Expenditure on public sector salaries would be close to S/100,000 million in 2026, which would mean a cumulative increase of almost four times in the last 15 years and 50% in the current constitutional period (2021-2026). In this way, the weight of the state payroll would go from 5.5% of GDP in 2011 to 7.9% in 2026 (see graph 1); almost 2 percentage points of GDP at once. This without considering several of the salary bills that would add another two additional points.

If we analyze this spending by function, it is observed that the largest increase would occur in education (+S/27,000 million), followed by health (+S/16,000 million).
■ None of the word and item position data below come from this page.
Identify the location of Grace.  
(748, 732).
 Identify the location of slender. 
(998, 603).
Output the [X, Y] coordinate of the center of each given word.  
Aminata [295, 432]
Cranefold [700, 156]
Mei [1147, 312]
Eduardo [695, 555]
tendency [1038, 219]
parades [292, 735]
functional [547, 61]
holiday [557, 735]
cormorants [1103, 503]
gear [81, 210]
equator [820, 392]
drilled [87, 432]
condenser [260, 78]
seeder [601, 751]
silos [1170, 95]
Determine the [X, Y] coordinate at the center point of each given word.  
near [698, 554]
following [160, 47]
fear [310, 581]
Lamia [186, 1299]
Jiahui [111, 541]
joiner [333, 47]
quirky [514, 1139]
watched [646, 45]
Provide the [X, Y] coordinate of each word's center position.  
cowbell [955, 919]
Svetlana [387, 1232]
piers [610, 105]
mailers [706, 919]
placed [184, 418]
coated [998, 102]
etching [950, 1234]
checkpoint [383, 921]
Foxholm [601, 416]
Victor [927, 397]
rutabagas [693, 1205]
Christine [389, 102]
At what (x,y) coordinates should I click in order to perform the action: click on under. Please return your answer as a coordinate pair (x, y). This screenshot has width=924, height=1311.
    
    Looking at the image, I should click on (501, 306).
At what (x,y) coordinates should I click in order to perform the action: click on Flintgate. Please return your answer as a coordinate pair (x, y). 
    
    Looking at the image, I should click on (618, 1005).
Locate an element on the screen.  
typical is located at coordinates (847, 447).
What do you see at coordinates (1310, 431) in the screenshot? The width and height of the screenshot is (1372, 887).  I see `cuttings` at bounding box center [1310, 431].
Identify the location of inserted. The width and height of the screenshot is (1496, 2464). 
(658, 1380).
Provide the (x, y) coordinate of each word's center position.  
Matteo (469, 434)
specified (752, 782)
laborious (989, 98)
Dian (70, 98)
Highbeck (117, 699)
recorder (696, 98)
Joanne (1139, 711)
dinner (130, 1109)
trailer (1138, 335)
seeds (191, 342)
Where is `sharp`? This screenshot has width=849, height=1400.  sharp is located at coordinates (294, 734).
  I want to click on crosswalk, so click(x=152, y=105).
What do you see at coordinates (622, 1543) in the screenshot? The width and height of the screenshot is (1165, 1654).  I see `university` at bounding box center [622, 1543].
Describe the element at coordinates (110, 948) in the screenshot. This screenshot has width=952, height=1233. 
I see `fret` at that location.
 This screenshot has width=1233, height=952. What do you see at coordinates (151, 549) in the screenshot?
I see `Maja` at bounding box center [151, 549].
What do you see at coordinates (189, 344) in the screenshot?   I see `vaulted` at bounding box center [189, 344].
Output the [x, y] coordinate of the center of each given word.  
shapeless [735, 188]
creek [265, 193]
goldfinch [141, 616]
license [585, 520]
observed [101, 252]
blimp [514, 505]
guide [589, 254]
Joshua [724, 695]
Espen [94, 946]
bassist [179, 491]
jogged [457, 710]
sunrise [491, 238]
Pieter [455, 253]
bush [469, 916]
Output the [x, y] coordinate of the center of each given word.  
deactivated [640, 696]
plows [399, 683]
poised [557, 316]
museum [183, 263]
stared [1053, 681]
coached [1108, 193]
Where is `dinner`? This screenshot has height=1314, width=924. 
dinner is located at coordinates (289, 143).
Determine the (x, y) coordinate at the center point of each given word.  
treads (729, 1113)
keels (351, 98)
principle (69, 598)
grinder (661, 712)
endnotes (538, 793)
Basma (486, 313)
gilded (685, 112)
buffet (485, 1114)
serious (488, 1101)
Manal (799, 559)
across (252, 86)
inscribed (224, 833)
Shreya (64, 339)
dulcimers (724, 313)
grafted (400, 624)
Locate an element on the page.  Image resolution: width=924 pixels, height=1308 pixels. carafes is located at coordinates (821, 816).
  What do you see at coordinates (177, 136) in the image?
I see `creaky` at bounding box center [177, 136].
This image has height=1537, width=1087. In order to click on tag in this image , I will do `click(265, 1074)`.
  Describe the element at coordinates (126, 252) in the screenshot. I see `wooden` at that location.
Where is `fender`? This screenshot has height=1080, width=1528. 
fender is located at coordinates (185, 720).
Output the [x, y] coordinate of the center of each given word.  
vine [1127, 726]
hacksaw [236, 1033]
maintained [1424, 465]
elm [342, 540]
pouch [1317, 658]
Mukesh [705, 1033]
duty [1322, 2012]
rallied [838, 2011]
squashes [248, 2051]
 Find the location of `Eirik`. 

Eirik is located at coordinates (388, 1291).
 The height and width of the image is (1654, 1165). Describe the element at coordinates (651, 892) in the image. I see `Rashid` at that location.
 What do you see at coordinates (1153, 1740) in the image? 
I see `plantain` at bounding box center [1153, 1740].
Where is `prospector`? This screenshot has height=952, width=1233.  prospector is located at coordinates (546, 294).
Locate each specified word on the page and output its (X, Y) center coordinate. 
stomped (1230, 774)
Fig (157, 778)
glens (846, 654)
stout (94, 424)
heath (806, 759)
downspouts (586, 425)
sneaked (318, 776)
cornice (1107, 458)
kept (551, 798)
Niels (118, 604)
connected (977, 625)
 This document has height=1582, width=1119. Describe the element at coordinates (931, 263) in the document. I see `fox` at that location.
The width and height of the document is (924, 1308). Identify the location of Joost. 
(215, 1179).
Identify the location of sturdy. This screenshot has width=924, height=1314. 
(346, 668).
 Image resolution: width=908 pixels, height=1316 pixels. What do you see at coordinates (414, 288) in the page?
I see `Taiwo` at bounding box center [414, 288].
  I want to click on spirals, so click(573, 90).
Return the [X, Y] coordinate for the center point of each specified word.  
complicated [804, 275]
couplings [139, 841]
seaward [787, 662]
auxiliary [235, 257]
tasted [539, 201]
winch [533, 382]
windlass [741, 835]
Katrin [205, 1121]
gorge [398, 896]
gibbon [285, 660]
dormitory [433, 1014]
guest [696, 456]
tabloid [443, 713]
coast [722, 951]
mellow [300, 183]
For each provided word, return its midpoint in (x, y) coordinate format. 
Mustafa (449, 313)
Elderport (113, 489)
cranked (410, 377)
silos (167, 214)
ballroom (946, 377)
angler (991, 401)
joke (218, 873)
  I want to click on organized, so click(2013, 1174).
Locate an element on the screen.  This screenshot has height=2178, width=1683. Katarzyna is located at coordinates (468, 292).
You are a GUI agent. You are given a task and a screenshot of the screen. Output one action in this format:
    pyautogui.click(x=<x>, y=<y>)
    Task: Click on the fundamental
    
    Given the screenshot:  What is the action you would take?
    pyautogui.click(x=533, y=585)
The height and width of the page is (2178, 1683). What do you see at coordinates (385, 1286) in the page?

The participation in the state payroll of these two functions has risen to almost 60% when it represented 49% in 2011. When disaggregated by salary regimes, teachers would explain the largest increase (+S/20,000 million), followed by spending on CAS workers (+S/13,000 million).

Observing the data from the electronic payrolls, public salaries grew at a rate almost three times higher than that of employment in the sector in the last 10 years. Thus, jobs went from 1.3 million in 2015 to 1.6 million in 2025. Thus, the average monthly salary of these workers went from S/2,334 in 2015 to S/3,832 in 2025, a cumulative increase of 64%, more than double the salaries in the formal private sector, which increased by 31%. As a result, the public salary went from being 8% below the private salary in 2015 to being 15% above in 2025 (see graph 2).

Efficiency problems

Is there justification for salaries in the public sector to be higher than those in the private sector? In principle, it could be justified by the greater specialization and inherent human capital of the state worker than that of the private sector. However, the economic literature finds signs of serious efficiency problems in state remuneration spending. In fact, an IDB study from 2018, the year in which the gap was still negative, estimated that the inefficiency of public spending attributed to salaries was 0.3% of GDP.

That said, we see that it makes no sense that salaries have been raised at an accelerated rate when there is clear evidence that there have been no improvements in the civil service or in the quality of public services. Thus, according to another more recent IDB study, the quality of the civil service in Peru had regressed dramatically in the last two periods evaluated (2022 versus 2015), and is below the average for the region and our comparable peers, such as Chile and Colombia. If we take as a reference the IDB study on inefficiency in wage spending and the widening of the wage gap today, inefficient public spending could have increased significantly.

Indeed, the increase in spending in the public sector is not due to an improvement in productivity, but to legislative populism. In recent years, Congress has passed laws driven by union and political pressures, prioritizing wage increases over efficiency. Among them, the collective bargaining law, which strengthened the power of public workers to demand salary increases, and the norm that attempted to eliminate the CAS regime, whose ruling by the Constitutional Court allowed those hired under that scheme to become permanent.

State payroll without brakes

Going forward, the outlook does not seem to indicate that the upward trend in public salaries will stop, said Ronin’s chief economist, Isaac Foinquinos.

He indicated that Congress has recently approved and is about to approve various initiatives that total a cost of more than S/10,000 million, such as the extension of labor benefits to the CAS regime, the transfer of different groups of CAS workers to the private regime, and the “living card” for teachers with a minimum pension of S/3,300 to start.

Although it is laudable to seek that workers can access more labor rights, he said that these must be accompanied by measures that guarantee greater meritocracy and integrity in the public apparatus. Otherwise, greater spending on payrolls will only make the budget more rigid and inflexible, limiting the responsiveness of fiscal policy to adverse scenarios and putting the sustainability of public accounts at risk.